Abstract
3345
Introduction: Clinical databases contain not only medical images but also accompanying free text reports. Information within these free text reports, such as clinical histories and physician interpretations, are generally not utilized in machine learning applications, often due to the reports’ unstructured nature as well as the uncertainty in how to best combine textual and image information. Here, we evaluate the ability of modern transformer-based natural language processing (NLP) methods to interpret text information in nuclear medicine clinical reports and explore multimodal learning as an approach to combine text and image information. We perform multimodal learning in the context of lymphoma 18F-fluorodeoxygluclose (FDG) PET/CT imaging and the prediction of visual Deauville scores (DS).

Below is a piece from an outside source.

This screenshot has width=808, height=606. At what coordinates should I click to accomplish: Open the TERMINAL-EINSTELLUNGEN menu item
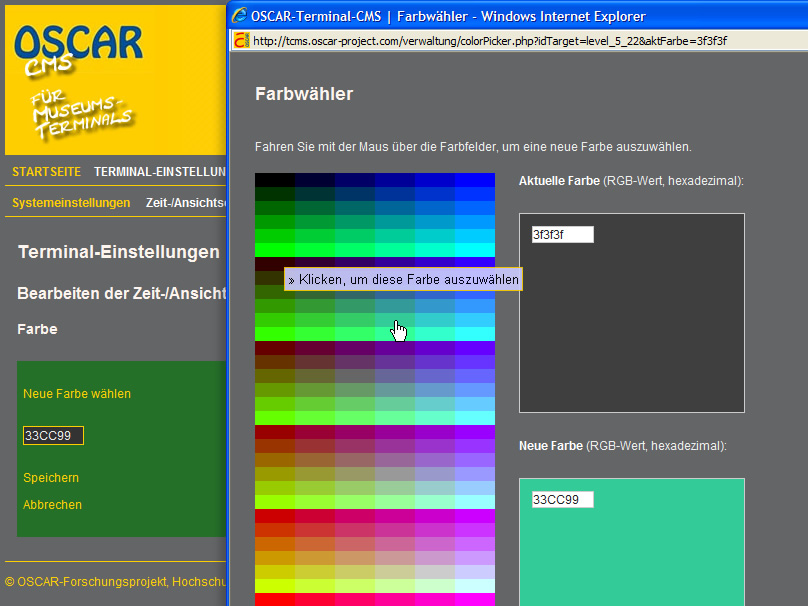click(160, 172)
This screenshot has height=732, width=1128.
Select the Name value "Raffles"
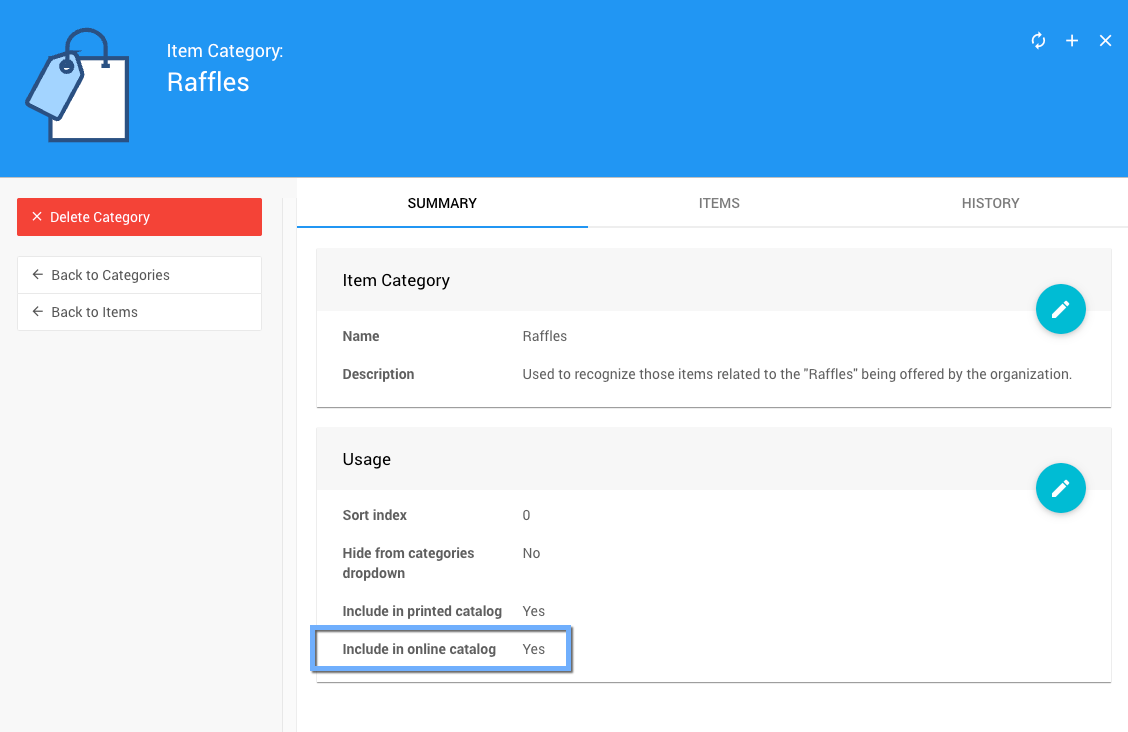(545, 336)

Methods: We extracted physician-assigned DS (ranging from 1 to 5: 1 is no uptake, 2 is uptake ≤ mediastinal blood pool, 3 is uptake ˃ mediastinal blood pool but ≤ normal liver uptake, 4 is uptake moderately more than normal liver uptake, and 5 is markedly increased uptake than normal liver uptake) from 1664 reports for baseline and follow-up FDG PET/CT exams. The DS were then redacted from the reports, and the remaining text was preprocessed with standard NLP cleaning techniques including synonym replacement, punctuation and date removal, and numerical rounding. The preprocessed reports were tokenized (i.e., split into subwords) and fed into one of three transformer-based language models: ROBERTA-Large, Bio ClinicalBERT, or BERT. To condition the models for nuclear medicine’s unique lexicon, models were pretrained with text reports using masked language modeling (MLM) in which 15% of the words in the reports were masked and the models would predict the missing word. The language feature vectors produced by the language models were then fed to a classifier and DS (1-5) were predicted. For vision, PET/CT images were converted into coronal maximum intensity projections (MIPs) with dimensions 384×384 and fed into a vision model, either ViT (a vision transformer) or EfficientNet B7 (a convolutional neural network). For the multimodal model, the outputs of the vision and language models were then concatenated and fed to a classifier. Monte Carlo cross validation (80% train, 10% validation, 10% test) was used for training and validation.To establish human level proficiency at this task as a benchmark for comparison, 50 exams were randomly selected and a nuclear medicine physician predicted DS based on coronal MIPs alone and then second based on the MIPs plus the radiology reports with DS redacted.
Results: We achieved 73.7% 5-class prediction accuracy using just the reports and the ROBERTA language model (linear weighted Cohen kappa κ=0.81), 48.1% accuracy using just the MIPs and the EfficientNet model (κ=0.53), and 74.5% accuracy using the multimodal model combining text and images (κ=0.82). When using MLM, ROBERTA improved from 73.7% to 77.4%, Bio ClincialBERT improved from 63.0% to 66.4%, BERT improved from 61.3% to 65.7%, and the multimodal model improved from 74.5% to 77.2%. The nuclear medicine physician correctly predicted the DS assigned in the clinical report just 58% of the time when using the MIP alone (κ=0.64), but improved to 66% accuracy when using the MIP and the report (κ=0.79).
Conclusions: We compared vision and language models in the context of classifying FDG PET/CT images according to visual DS. Pretraining the language models using MLM improved their ability to interpret clinical reports. We found marginal gains from combining language and vision models, but this is likely due to dominant prediction power of the language model relative to the comparatively weaker performance of the vision models. Overall, incorporating language into machine learning based image analysis is promising as modern language models are highly capable of interpreting language in the nuclear medicine domain.
Research support: This work was supported by GE Healthcare.